#### Reading text ####

Of the 32 dogs who completed the study, just two showed no improvement. For all the others, pain was reduced from an average of 3.2 on the pain scale, to just 0.97.
Seven of the dogs’ pain scores did not change, but they were able to move from treatment with gabapentin to CBD.
(image source: researchgate.net/publication/339698157_The_Use_of_Cannabidiol-Rich_Hemp_Oil_Extract_to_Treat_Canine_Osteoarthritis-Related_Pain_A_Pilot_Study)
Table 2. Starting and ending numeric rating score, CBD dose, and Gabapentin doses in a clinical trial of dogs receiving CBD for the treatment of chronic pain
Of the 30 dogs who benefited from CBD oil treatment, six experienced significant pain reduction of five or more points.
Like other studies, the researchers noted an increase in dogs’ levels of liver enzymes. More unusually, however, an increase in the enzyme ALKP was detected, not ALT as would be expected. As with other studies, this one calls for more research on the effects of cannabis compounds on the liver.
Also worth noting: this study had no placebo group. Results were also partly based on a subjective pain-interpretation scale.
The study in quotes:
“When pet owners were asked to compare cannabis products to other forms of medication or therapy, 93% reported that cannabis products work better than other treatments.”
“Many pet owners and veterinarians working with animals suffering from OA-related pain desire an alternative to traditional medications.”
“NSAIDs, as well as other drugs such as gabapentin, are sometimes inadequate in relieving OA-related pain and come with potential side effects.”

#### Data listing ####

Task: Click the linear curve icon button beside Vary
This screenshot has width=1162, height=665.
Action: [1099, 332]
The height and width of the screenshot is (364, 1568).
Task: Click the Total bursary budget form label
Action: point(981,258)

####

# What you will do
#1 Decide whether each statement below agrees with the text on the CBD dog study. For each, answer yes or no and quote the words of the text that decide it.
(a) The study included a placebo group.
(b) The researchers detected an increase in the enzyme ALT, as would be expected.
(c) Results were partly based on a subjective pain-interpretation scale.
#2 Answer these questions from the text on the CBD dog study.
(a) What percentage of pet owners reported that cannabis products work better than other treatments?
(b) Besides NSAIDs, which drug is named as sometimes inadequate in relieving OA-related pain?
(c) Like other studies, this one calls for more research on what?
#3 Pick up the text on the CBD dog study after its last sentence and continue it.

# Answers by item number
#1
(a) No: "this study had no placebo group."
(b) No: "an increase in the enzyme ALKP was detected, not ALT as would be expected."
(c) Yes: "Results were also partly based on a subjective pain-interpretation scale."

#2
(a) 93%
(b) Gabapentin
(c) The effects of cannabis compounds on the liver

#3
“hemp-derived CBD oil appears to positively affect dogs with chronic maladaptive pain by decreasing their pain, thereby improving their mobility and quality of life.”
“The CBD dose was adjusted as needed in response to the new assessment. CBD dose escalations of 0.5 to 0.75 mg/kg approximately every 12 hours were prescribed at each reassessment until the patient’s pain score on palpation was 0 to 1 on a scale of 10.”
“The primary goal was to achieve acceptable comfort without inducing sedation.”
“Only 2 dogs deemed by their owners and supported by the veterinary assessments to have achieved no measurable improvement.”
“It is unclear why some patients responded to a very small dose of the CBD product.”
“Quotes from clients include: “She’s more like a puppy”; “He is acting like a much younger dog”; and “I haven’t seen him play like this for a long time.” Additionally, several of the dog owners reported noticing that their dogs were more attentive, animated, and mentally engaged after starting the CBD oil.”
“These results strongly suggest that a CBD product, at an appropriate therapeutic dose, may provide a gabapentin-sparing effect for dogs experiencing chronic maladaptive pain.”